» Work instructions
Rewrite the data from its first line through the line containing "(x=47, y=53)", replacing "search input field" with "search box" and leaving everything else unchanged.

» Records shown
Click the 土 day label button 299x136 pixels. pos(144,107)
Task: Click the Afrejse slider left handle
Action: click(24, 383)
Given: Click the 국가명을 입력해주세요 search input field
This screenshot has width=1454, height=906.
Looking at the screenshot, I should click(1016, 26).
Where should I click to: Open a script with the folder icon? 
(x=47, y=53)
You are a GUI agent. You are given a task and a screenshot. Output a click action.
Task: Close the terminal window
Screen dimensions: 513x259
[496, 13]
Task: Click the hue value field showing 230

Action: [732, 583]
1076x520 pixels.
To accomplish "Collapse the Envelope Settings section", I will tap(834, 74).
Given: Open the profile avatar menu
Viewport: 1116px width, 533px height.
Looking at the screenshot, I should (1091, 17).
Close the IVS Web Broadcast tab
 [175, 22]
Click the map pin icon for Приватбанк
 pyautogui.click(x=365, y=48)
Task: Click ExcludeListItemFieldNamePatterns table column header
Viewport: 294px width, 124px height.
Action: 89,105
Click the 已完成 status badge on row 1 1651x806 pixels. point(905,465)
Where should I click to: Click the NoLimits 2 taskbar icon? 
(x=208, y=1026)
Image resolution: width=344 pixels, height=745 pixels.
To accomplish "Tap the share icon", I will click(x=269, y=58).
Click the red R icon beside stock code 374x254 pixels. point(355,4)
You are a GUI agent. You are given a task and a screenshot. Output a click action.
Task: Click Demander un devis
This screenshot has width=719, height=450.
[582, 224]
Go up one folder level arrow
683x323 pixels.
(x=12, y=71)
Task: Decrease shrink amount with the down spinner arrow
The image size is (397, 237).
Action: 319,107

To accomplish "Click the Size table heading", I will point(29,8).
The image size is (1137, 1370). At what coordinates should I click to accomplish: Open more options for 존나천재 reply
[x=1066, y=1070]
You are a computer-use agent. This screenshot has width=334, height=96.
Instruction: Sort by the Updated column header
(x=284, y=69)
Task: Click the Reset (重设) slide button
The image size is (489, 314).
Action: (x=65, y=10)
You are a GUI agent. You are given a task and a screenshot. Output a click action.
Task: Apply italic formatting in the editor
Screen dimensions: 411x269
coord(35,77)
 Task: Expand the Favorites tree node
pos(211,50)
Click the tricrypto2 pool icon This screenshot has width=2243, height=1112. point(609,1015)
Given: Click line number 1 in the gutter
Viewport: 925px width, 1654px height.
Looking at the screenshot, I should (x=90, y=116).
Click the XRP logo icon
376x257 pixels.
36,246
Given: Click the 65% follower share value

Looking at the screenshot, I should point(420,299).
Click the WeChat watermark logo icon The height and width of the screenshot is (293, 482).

» The response
Click the 土 day label button 299x136 pixels. pos(144,107)
Task: Click the Afrejse slider left handle
Action: click(24, 383)
Given: Click the 국가명을 입력해주세요 search box
This screenshot has width=1454, height=906.
Looking at the screenshot, I should click(1016, 26).
Where should I click to: Open a script with the folder icon? 
(x=47, y=53)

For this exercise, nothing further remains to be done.